Re: Intellectual Property: What is the Extropian position?

From: Mike Lorrey (mlorrey@datamann.com)
Date: Fri Jun 21 2002 - 18:24:52 MDT


Phil Osborn wrote:
>
> The funny thing is that the Chinese I have known and
> worked with closely is that even though they don't
> believe in intellectual property, they are the most
> closed-mouth people I have ever met. It is like
> pulling teeth to get enough information to do my job.

Thats not funny, its an expected reaction. If anything you create,
including your speech and your labor, is not considered 'yours', then
you are going to be extremely stingy about who and what you expose it
to.

An excellent example of the sort of world that would result from an end
to IP: where scientific advances cease because anyone who is capable of
abstract thought is so closed mouthed that the normal western practice
of scientific openness and cross fertilization grinds to a halt.

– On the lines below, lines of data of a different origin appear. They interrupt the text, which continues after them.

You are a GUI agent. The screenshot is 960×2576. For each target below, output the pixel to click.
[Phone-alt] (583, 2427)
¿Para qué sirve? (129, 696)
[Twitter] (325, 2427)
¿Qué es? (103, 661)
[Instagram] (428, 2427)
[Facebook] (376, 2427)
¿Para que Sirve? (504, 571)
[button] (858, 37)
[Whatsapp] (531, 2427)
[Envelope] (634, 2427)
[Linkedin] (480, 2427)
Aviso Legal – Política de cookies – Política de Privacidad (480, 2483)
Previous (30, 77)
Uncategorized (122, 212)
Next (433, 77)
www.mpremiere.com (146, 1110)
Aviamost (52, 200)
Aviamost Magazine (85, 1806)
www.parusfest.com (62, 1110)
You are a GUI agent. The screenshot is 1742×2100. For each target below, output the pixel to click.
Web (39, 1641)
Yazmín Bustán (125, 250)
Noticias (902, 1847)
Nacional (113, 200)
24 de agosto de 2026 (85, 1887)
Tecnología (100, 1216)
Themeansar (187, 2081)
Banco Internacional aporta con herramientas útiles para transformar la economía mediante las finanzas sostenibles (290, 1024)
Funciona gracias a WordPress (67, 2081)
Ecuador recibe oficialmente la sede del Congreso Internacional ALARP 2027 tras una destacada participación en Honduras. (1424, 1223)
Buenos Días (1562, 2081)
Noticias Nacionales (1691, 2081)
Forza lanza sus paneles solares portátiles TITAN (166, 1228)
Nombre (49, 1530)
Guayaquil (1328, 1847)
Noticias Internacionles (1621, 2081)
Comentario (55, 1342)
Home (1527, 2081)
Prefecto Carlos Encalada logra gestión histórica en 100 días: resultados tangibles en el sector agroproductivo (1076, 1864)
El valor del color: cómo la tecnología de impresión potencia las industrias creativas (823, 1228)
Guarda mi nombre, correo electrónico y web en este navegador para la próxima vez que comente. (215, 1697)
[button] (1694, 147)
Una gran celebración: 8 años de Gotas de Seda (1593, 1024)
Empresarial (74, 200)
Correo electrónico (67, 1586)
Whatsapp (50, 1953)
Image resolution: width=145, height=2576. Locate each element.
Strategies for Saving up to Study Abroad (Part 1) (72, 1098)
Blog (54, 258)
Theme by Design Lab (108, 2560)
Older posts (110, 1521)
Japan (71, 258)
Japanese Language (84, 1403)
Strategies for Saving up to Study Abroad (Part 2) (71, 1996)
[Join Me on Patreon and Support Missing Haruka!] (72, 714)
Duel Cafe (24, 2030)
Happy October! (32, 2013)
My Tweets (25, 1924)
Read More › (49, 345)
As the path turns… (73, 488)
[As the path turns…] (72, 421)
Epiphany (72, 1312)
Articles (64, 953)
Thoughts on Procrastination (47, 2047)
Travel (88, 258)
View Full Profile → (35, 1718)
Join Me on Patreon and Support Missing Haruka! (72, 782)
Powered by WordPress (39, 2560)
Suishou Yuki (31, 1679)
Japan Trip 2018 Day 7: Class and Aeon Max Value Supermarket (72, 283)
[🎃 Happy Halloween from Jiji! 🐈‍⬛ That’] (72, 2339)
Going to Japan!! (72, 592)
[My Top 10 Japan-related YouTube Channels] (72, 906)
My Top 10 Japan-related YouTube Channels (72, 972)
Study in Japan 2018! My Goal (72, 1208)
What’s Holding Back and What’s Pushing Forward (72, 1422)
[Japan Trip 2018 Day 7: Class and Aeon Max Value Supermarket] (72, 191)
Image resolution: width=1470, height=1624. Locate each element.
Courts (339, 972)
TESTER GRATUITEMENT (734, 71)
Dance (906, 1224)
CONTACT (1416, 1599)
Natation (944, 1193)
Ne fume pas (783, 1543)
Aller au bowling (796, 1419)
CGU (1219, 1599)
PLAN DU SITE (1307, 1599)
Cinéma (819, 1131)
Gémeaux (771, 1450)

> Often I will be handed a job to be published and have
> no idea if it is supposed to be a flyer, part of the
> new catalog, or go on the website, or whether it will
> be black and white, two color or full color, and if I
> try to get the info I need, they get angry.
>
> Every job is handled like that - and it serves several
> purposes. First, when the employee is given
> inadequate instruction - or, often, completely wrong
> instructions (but always verbally) - then he or she
> will always fail on the first iteration. This gives
> the boss a chance to demonstrate how worthless the
> employee is - always in front of other employees.
> Everyone pretends that the boss is correct in his or
> her dressing down. They know the drill. FACE is what
> matters. The Chinese do not believe in an objective
> reality.

To be expected. If the state owns you, body, blood, heart, mind, IP, and
soul, you will believe whatever the state (i.e. your boss) tells you is
reality, and you will accept that anything you observe to the contrary
with your own eyes must be misunderstanding, miscomprehnsion, or
outright hallucination.

>
> So the boss gains face at the employee's expense, and
> if the failure is great or can be made to look so,
> then THAT will be written up and the employee required
> to sign the boss's version, which goes into his or her
> permanent file.

That sounds like standard military bureaucratic practice. Saw a lot of
that in the Air Force.

>
> However, business is business and they have manuals on
> how to conduct business as war that make Machievelli
> look like an amateur. Only a few of them have ever
> been translated out of Chinese and some of them are
> even banned in China (e.g., "Thick, Black Theory") -
> which doesn't stop them from being best sellers there.

This sounds like a book that needs an english translation ASAP.